◆ YOUR TASK: Reproduce the data below word for word, from its first line through the line containing "This screenshot has width=750, height=420.", including both of those lines.

◇ ◇ ◇ ◇ ◇

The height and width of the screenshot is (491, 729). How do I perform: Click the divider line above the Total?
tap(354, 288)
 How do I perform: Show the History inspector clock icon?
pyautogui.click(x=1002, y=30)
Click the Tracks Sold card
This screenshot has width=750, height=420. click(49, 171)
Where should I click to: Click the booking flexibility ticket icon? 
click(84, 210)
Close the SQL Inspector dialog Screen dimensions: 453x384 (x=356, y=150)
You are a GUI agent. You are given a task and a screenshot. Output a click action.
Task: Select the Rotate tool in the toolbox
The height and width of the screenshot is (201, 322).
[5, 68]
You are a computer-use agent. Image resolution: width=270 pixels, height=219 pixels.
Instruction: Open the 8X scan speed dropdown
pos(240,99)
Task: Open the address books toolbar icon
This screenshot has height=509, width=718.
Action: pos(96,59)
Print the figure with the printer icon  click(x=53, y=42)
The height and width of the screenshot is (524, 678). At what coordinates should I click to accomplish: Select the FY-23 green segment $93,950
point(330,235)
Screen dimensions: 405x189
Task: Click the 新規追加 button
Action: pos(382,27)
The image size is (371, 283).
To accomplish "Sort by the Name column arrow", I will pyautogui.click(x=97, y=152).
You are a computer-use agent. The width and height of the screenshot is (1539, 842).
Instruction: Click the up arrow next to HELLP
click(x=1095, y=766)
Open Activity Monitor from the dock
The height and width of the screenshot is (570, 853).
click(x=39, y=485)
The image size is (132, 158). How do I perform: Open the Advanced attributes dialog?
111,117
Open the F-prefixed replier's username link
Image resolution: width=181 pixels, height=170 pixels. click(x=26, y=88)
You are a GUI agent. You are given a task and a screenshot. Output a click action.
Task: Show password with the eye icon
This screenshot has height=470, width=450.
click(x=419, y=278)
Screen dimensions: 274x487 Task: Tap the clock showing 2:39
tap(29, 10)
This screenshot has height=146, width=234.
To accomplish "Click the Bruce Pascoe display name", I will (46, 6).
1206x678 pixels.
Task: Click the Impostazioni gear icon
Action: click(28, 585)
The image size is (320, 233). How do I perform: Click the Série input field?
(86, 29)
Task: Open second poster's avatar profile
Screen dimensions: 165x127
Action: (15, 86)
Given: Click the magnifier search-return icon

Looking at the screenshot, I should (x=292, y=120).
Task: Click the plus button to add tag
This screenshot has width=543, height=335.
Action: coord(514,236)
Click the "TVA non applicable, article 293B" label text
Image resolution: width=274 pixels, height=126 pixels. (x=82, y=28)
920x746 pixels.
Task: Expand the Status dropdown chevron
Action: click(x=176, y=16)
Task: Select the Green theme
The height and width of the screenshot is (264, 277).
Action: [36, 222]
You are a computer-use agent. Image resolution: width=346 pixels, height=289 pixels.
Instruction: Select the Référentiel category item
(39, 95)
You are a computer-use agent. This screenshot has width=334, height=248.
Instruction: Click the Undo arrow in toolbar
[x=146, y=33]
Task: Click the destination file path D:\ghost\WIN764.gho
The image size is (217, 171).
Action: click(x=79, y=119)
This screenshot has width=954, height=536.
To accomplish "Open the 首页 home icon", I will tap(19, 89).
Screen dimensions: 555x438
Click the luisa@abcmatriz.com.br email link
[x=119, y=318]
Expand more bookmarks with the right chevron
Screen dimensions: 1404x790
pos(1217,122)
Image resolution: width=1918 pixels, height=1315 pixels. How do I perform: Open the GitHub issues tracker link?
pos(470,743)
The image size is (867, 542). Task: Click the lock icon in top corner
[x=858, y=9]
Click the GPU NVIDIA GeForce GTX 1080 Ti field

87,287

◇ ◇ ◇ ◇ ◇

◆ OUTPUT BELOW:
The height and width of the screenshot is (491, 729). How do I perform: Click the divider line above the Total?
tap(354, 288)
 How do I perform: Show the History inspector clock icon?
pyautogui.click(x=1002, y=30)
Click the Tracks Sold card
This screenshot has width=750, height=420. click(49, 171)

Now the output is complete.